GIVEN EXERCISE -> Rewrite everything from the line containing "Given: Click the Google logo on the map" down to the line containing "click(22, 369)" as a numbered list, skipping any blank lines.

Lines taken from a collection:

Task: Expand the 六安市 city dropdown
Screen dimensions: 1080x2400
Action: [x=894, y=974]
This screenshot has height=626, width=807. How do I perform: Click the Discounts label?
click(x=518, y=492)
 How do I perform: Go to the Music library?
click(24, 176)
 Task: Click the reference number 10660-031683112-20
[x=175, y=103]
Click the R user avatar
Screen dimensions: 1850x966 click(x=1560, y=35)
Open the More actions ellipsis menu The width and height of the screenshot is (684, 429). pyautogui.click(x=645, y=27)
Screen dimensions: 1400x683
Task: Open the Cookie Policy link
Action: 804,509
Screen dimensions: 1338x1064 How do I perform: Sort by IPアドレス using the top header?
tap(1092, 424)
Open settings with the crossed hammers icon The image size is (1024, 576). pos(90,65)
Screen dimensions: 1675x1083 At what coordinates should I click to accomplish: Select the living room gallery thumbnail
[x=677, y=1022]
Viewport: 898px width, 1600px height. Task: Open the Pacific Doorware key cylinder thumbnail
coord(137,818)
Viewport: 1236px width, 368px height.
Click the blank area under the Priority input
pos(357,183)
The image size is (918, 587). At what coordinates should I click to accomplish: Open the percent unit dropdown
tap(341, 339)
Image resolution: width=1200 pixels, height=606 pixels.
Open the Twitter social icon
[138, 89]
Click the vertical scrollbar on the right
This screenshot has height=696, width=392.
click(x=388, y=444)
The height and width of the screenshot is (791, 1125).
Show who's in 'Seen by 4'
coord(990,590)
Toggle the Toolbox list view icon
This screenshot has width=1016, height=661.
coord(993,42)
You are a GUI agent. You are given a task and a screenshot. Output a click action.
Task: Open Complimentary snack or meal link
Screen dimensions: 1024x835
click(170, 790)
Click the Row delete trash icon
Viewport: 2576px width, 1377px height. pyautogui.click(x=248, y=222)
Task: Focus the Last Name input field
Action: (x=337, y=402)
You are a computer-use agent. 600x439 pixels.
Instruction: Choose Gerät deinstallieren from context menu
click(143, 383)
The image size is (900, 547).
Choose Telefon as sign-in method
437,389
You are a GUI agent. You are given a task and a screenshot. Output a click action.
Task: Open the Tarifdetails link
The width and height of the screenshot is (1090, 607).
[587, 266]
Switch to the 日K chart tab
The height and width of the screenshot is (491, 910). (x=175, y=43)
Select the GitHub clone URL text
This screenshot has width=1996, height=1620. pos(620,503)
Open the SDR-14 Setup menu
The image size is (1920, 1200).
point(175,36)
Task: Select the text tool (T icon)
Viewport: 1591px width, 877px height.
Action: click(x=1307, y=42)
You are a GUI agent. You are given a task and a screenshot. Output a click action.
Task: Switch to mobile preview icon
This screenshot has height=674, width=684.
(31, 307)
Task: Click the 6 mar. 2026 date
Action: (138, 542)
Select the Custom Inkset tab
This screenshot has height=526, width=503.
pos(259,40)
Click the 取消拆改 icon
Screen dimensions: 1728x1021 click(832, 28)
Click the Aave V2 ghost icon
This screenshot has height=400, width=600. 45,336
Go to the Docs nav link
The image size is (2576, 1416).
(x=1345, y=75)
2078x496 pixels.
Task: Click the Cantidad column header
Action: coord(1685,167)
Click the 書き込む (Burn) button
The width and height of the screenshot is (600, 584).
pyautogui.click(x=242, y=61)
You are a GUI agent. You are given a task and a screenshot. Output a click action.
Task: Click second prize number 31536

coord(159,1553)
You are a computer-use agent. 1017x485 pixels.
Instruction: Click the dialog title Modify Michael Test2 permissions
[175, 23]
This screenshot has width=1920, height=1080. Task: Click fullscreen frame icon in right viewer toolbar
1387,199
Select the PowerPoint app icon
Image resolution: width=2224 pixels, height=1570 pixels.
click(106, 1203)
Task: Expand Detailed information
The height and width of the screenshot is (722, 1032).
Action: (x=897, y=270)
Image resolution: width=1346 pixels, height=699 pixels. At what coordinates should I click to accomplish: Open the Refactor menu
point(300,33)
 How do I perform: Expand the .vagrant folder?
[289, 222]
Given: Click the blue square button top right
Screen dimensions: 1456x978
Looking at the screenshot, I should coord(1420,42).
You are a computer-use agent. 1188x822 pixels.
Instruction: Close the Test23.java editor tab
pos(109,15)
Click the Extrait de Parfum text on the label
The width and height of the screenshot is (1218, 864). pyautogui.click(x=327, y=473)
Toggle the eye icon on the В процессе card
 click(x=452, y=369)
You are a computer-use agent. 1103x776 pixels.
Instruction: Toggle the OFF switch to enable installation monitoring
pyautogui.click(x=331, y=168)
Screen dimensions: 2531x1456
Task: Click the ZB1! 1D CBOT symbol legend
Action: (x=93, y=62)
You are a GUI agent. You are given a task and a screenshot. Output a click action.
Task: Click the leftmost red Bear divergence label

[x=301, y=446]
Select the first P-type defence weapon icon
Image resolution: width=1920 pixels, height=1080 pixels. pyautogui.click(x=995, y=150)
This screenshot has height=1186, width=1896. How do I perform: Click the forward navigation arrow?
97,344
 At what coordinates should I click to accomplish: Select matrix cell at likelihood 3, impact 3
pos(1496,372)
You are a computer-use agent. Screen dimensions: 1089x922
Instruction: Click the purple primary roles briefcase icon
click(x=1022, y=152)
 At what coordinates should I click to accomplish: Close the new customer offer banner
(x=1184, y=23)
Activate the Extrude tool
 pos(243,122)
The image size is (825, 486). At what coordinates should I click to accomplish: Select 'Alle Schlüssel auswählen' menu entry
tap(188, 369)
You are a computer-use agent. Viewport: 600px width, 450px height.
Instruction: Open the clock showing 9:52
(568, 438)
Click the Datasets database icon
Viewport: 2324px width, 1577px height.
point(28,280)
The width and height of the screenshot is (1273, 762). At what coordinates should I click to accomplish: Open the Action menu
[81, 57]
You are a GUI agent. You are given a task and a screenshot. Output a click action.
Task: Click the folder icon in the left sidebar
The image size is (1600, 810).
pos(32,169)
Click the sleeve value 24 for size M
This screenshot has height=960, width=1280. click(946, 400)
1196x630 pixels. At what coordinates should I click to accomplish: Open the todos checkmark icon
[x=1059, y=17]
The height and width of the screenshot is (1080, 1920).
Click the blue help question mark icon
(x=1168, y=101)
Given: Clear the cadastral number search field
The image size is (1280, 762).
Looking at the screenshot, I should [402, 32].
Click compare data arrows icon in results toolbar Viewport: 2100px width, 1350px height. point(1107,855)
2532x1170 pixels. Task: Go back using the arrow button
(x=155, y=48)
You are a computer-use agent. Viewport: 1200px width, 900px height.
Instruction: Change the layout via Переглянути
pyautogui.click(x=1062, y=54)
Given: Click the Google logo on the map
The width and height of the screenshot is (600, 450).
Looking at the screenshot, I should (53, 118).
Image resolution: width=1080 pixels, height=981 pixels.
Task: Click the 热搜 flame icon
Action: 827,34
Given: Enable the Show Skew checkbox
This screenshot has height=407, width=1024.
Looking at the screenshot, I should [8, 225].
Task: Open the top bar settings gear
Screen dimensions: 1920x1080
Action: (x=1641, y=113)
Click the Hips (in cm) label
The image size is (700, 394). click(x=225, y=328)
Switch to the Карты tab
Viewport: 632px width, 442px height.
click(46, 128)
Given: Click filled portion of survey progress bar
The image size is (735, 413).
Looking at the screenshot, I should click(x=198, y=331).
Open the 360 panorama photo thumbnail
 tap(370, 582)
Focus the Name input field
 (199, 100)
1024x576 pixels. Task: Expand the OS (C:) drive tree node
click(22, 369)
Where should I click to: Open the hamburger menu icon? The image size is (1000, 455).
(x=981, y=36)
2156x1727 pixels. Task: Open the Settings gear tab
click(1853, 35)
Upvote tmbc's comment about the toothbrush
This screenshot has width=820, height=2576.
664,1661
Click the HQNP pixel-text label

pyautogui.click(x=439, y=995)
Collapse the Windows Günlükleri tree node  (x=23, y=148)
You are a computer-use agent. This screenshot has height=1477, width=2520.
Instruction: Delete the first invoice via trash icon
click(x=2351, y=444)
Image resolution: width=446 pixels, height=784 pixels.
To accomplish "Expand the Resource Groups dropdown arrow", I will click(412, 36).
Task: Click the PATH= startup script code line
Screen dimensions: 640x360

FULL RESPONSE ->
1. Given: Click the Google logo on the map
2. The width and height of the screenshot is (600, 450).
3. Looking at the screenshot, I should (53, 118).
4. Image resolution: width=1080 pixels, height=981 pixels.
5. Task: Click the 热搜 flame icon
6. Action: 827,34
7. Given: Enable the Show Skew checkbox
8. This screenshot has height=407, width=1024.
9. Looking at the screenshot, I should [8, 225].
10. Task: Open the top bar settings gear
11. Screen dimensions: 1920x1080
12. Action: (x=1641, y=113)
13. Click the Hips (in cm) label
14. The image size is (700, 394). click(x=225, y=328)
15. Switch to the Карты tab
16. Viewport: 632px width, 442px height.
17. click(46, 128)
18. Given: Click filled portion of survey progress bar
19. The image size is (735, 413).
20. Looking at the screenshot, I should click(x=198, y=331).
21. Open the 360 panorama photo thumbnail
22.  tap(370, 582)
23. Focus the Name input field
24.  (199, 100)
25. 1024x576 pixels. Task: Expand the OS (C:) drive tree node
26. click(22, 369)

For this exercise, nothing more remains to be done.